Call Flow: get_embedding()

A single get_embedding(...) call follows this path:

flowchart LR
    A["get_embedding(...)"] --> B["Validate &\nnormalize"] --> C["Resolve context"]
    C --> D{Precomputed?}

    D -- Yes --> E["Embedder.get_embedding()\n(read product)"] --> H
    D -- No --> F["Provider.fetch\n(GEE imagery)"] --> G["Embedder.get_embedding()\n(preprocess + forward)"] --> H["Embedding\n(data, meta)"]
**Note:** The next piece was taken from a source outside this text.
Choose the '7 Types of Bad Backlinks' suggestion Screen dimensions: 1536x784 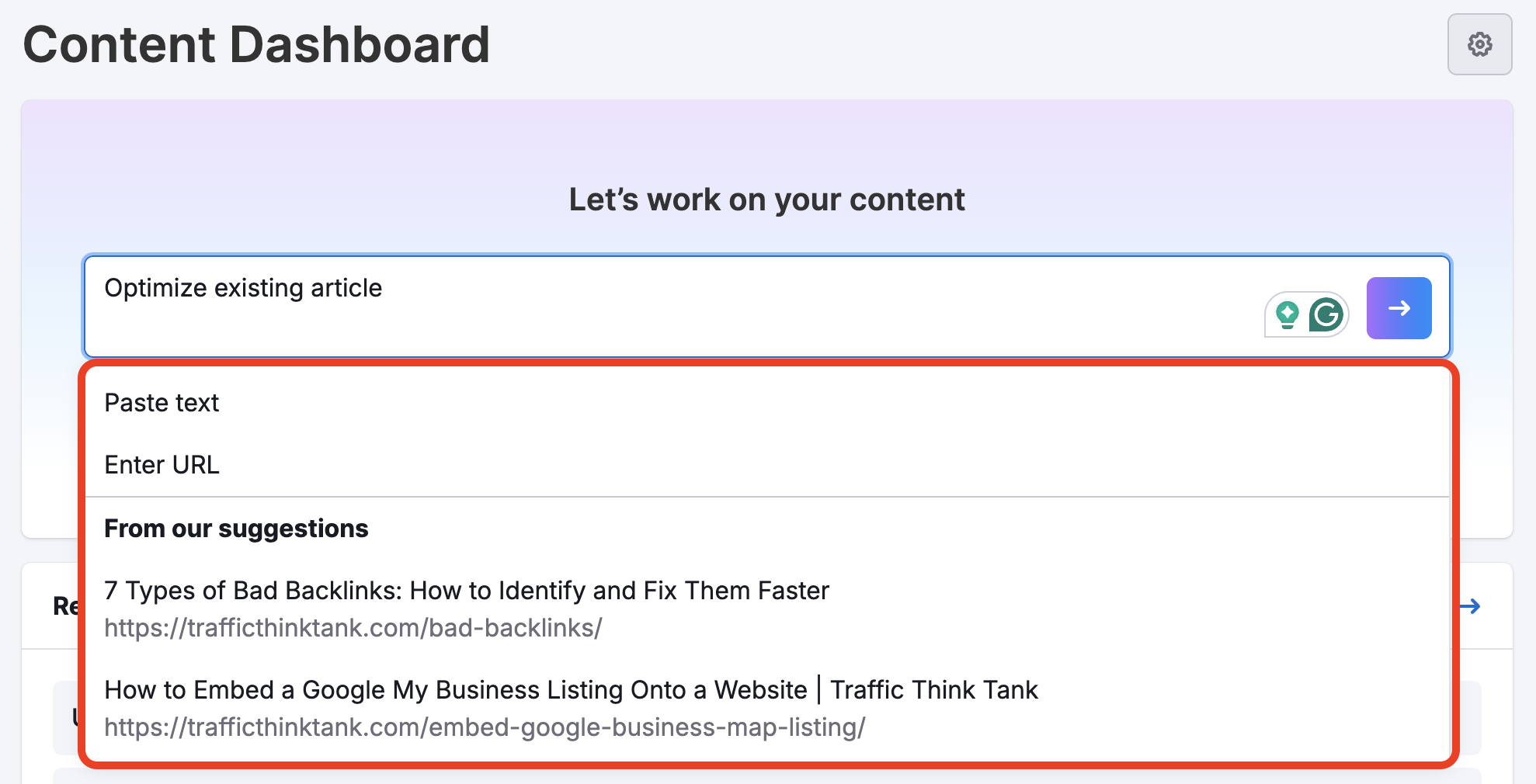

    style A fill:#e3f2fd,stroke:#1565c0
    style H fill:#e8f5e9,stroke:#2e7d32

Key observations:

  • api.py does no heavy work — it validates, resolves context, then delegates.
  • Precomputed models skip the provider entirely. They read from pre-built embedding products (e.g. Earth Engine assets).
  • On-the-fly models go through a provider fetch step first. The provider returns a CHW numpy array, which the embedder preprocesses and passes through the model.
  • input_prep (resize / tile) is applied at the API level before the embedder sees the data. For tiling, the API calls the embedder multiple times and stitches results.

Call Flow: export_batch()

export_batch(...) is the dataset-generation path. It adds prefetching, checkpointing, and multi-model orchestration on top of the single-embedding flow.

flowchart LR
    A["export_batch(...)"] --> B["Validate &\nresolve configs"] --> C{Layout?}

    C -- per_item --> D1["Prefetch"] --> D2["Inference\n(all models)"] --> D3["Write"] --> D4["Checkpoint"]
    C -- combined --> E["PrefetchManager"] --> F["InferenceEngine"] --> G["CheckpointManager"] --> H["Combined\n.npz + manifest"]

    style A fill:#e3f2fd,stroke:#1565c0
    style D3 fill:#e8f5e9,stroke:#2e7d32
    style H fill:#e8f5e9,stroke:#2e7d32

Key observations:

  • Input reuse — when save_inputs=True and save_embeddings=True, the provider patch is fetched once and shared. Models with the same sensor config reuse the same cached input.
  • Checkpointing — after each model or spatial completes, progress is saved. A crashed run can be resumed from the last checkpoint.
  • Inference strategyInferenceEngine picks single-point or batch dispatch based on whether the embedder supports get_embeddings_batch_from_inputs().

Model Registration & Lazy Loading

Models are discovered through a two-level lookup:

flowchart LR
    A["get_embedding('thor', ...)"] --> B["catalog.py\nMODEL_SPECS"]
    B --> C["registry.py\nlazy import"]
    C --> D["onthefly_thor.py\n@register('thor')"]
    D --> E["ThorEmbedder instance"]

    style A fill:#e3f2fd,stroke:#1565c0
    style B fill:#fff3e0,stroke:#ef6c00
    style E fill:#e8f5e9,stroke:#2e7d32
  1. MODEL_SPECS in catalog.py maps model names to (module_name, class_name) pairs. This is the stable catalog — it never imports anything.
  2. registry.py lazily imports the module only when the model is first requested, then caches the class.
  3. @register("name") on the embedder class stores it in the runtime registry.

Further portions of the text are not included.